2022 Russian drama series

Life on call (Жизнь по вызову, ) Russian drama series directed by Sarik Andreasyan and released in the Kion online cinema in 2022.

On August 23, 2023, the documentary film "Life on Call. Doc", based on the personal stories of those for whom "Life on Call" is not a series, but reality.
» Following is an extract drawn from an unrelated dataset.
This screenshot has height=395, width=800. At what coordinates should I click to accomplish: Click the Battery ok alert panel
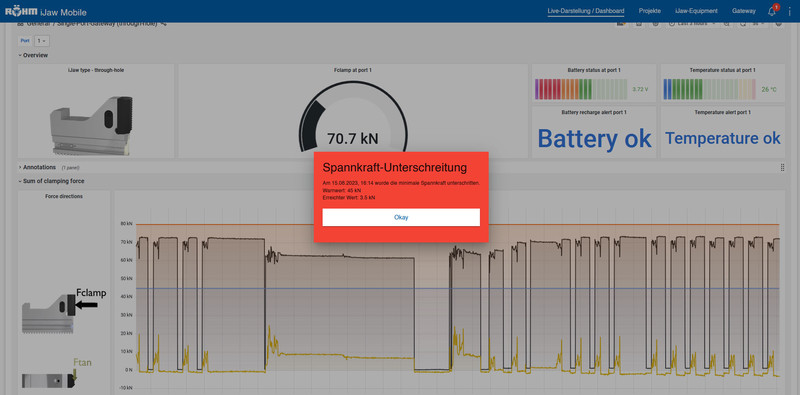(x=594, y=133)
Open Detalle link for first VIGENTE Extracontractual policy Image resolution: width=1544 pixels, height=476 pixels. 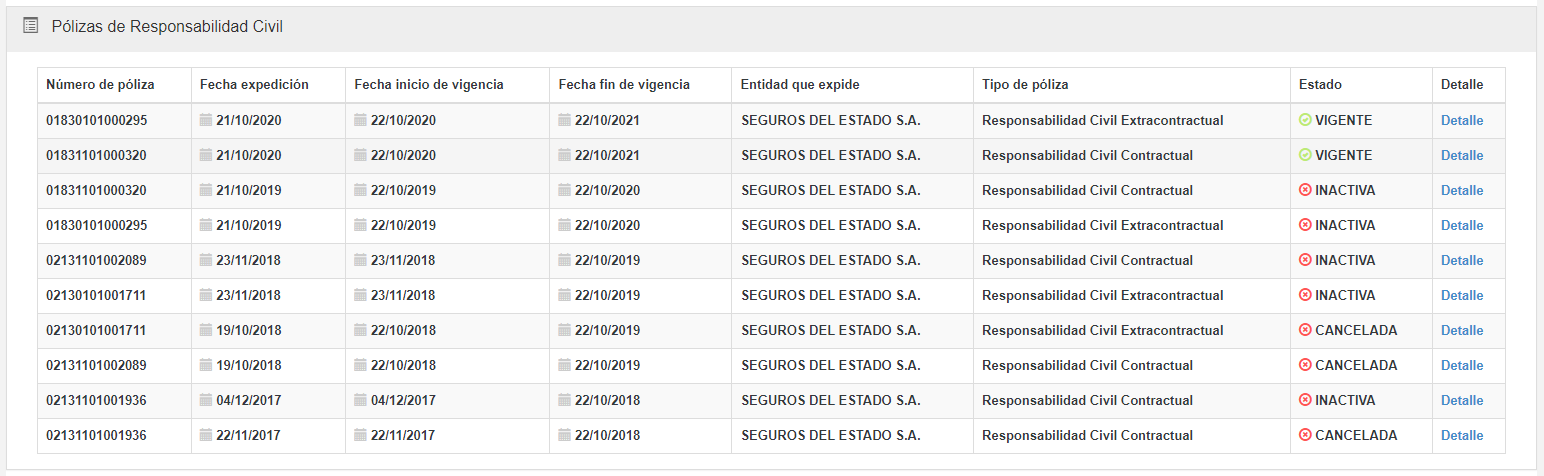tap(1461, 121)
On August 25, 2024, the documentary film "Life on Call. A Male View", which for the first time shows the attitude of clients towards the intimate services market.

==Plot==
The main plot of the series is connected with the life of the escort industry in modern Russia. The main character Alexander Schmidt (Pavel Priluchny), nicknamed "Magic" - the owner of the elite escort agency of the same name - is faced with an attempted raider takeover of his business by very influential people acting anonymously. Throughout the film, Magic tries to figure out where the threat comes from and protect his business, while simultaneously dealing with problems that arise with wealthy clients and escort girls, as well as family problems associated with raising his growing daughter.

== Cast ==
- Pavel Priluchny – Alexander Schmidt ("Magic"), owner of an escort agency
- Vasilina Yuskovets – Alina Shmidt, daughter of Magic
- Oleg Kamenshchikov – "Fisherman", Schmidt's assistant
- Victoria Bogatyreva – Galina, administrator
- Natalia Rudova – Elena, lawyer
- Lisa Moryak – Nastya, escort
- Nikita Kologrivyy – Anton, Nastya's brother
- Kirill Zhandarov – Zimin, Major of the Investigative Committee
- Aleksandr Yatsko – Ruzhinsky, businessman
- Vladimir Sychev – Konov, client
- Alexey Kirsanov – Vadik, brothel owner
- Anna Churina – Natasha, Ruzhinsky's wife
- Mikhail Bogdasarov – Menzhidov, oligarch, client
- Mikhail Gorevoy – Barinov, client
- Sergey Komarov – Ratkevich, businessman
- Margarita Shabardygina – Dasha, Alina's friend
- Evgenia Yarushnikova – Irene, realtor
- Olga Smirnova – Victoria, escort girl
- Anna Glaube – Angela, Nastya's friend, who runs the brothel
- Alexander Dyachenko (actor) – Gradov, businessman
- Yanina Studilina – Katya, Schmidt's ex-wife
- Ellina Bandeeva – Tanya, escort girl
- Alexey Grishin – Captain Semenov

== List of seasons ==

| Season |  | Series | Broadcast period |
|---|---|---|---|
|  | 1 | 1—10 (10 episodes) | August 25 - October 20, 2022 |
|  | 2 | 11—20 (10 episodes) | September 1 - October 28, 2023 |
|  | 3 | 21—30 (10 episodes) | August 30 - October 25, 2024 |

== Criticism ==
Even before the release of the series, Forbes Life editor Sophia Brontwein spoke sharply negatively about it, calling the series:
"one of the highest quality and outdated projects about prostitution", also pointing out that "his main idea is to offend women."